Stored data
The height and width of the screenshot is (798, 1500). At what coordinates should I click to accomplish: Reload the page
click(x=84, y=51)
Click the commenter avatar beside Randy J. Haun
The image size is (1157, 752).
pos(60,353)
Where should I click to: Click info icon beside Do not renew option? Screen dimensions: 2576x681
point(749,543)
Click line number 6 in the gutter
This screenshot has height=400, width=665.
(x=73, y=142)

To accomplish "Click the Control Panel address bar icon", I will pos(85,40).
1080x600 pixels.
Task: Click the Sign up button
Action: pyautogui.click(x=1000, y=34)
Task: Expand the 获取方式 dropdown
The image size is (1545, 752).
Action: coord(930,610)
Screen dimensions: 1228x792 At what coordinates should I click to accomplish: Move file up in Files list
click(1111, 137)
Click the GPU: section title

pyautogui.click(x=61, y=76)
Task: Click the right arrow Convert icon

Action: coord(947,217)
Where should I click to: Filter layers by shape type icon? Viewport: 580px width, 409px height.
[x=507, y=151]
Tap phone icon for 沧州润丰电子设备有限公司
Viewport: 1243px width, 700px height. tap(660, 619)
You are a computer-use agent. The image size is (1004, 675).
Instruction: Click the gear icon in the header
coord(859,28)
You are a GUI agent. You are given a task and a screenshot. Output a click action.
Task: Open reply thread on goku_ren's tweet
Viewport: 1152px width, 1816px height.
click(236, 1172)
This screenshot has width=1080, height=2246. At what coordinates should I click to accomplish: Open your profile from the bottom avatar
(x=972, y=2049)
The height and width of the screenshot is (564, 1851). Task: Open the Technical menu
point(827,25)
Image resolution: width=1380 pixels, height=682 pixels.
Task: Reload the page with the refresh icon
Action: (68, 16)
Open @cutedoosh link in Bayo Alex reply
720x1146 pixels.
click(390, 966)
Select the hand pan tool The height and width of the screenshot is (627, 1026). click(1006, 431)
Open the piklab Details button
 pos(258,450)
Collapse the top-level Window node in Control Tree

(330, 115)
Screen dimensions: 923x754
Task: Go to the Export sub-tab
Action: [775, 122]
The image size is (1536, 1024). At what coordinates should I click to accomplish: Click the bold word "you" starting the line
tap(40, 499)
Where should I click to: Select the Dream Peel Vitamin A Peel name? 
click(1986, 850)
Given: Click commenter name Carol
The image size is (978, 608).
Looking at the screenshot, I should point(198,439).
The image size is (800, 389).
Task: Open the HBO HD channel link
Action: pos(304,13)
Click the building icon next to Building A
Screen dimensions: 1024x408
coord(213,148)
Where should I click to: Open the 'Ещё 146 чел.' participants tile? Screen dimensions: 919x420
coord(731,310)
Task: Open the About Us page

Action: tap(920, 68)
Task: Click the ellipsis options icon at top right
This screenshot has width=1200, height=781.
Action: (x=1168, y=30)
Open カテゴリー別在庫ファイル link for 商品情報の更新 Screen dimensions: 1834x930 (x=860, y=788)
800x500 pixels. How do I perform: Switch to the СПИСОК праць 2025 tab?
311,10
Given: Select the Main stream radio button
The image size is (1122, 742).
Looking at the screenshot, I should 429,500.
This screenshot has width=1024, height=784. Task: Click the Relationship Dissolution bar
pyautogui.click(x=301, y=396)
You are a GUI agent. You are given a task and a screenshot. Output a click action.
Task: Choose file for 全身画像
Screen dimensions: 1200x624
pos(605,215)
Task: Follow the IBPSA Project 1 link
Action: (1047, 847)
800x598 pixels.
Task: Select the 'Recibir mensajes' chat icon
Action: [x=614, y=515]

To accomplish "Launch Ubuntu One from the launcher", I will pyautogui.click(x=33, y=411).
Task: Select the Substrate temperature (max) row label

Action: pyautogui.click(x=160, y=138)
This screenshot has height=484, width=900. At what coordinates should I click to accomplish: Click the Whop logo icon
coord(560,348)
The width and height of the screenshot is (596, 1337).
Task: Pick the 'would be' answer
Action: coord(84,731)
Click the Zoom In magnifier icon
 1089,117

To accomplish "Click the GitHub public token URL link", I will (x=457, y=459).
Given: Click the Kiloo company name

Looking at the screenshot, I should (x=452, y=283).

TASK PROMPT: Output the lines of the records above exactly as they appear, from the line containing "Where should I click to: Select" through the line containing "Task: Choose file for 全身画像".

ANSWER SECTION:
Where should I click to: Select the Dream Peel Vitamin A Peel name? 
click(1986, 850)
Given: Click commenter name Carol
The image size is (978, 608).
Looking at the screenshot, I should point(198,439).
The image size is (800, 389).
Task: Open the HBO HD channel link
Action: pos(304,13)
Click the building icon next to Building A
Screen dimensions: 1024x408
coord(213,148)
Where should I click to: Open the 'Ещё 146 чел.' participants tile? Screen dimensions: 919x420
coord(731,310)
Task: Open the About Us page

Action: tap(920, 68)
Task: Click the ellipsis options icon at top right
This screenshot has width=1200, height=781.
Action: (x=1168, y=30)
Open カテゴリー別在庫ファイル link for 商品情報の更新 Screen dimensions: 1834x930 (x=860, y=788)
800x500 pixels. How do I perform: Switch to the СПИСОК праць 2025 tab?
311,10
Given: Select the Main stream radio button
The image size is (1122, 742).
Looking at the screenshot, I should 429,500.
This screenshot has width=1024, height=784. Task: Click the Relationship Dissolution bar
pyautogui.click(x=301, y=396)
You are a GUI agent. You are given a task and a screenshot. Output a click action.
Task: Choose file for 全身画像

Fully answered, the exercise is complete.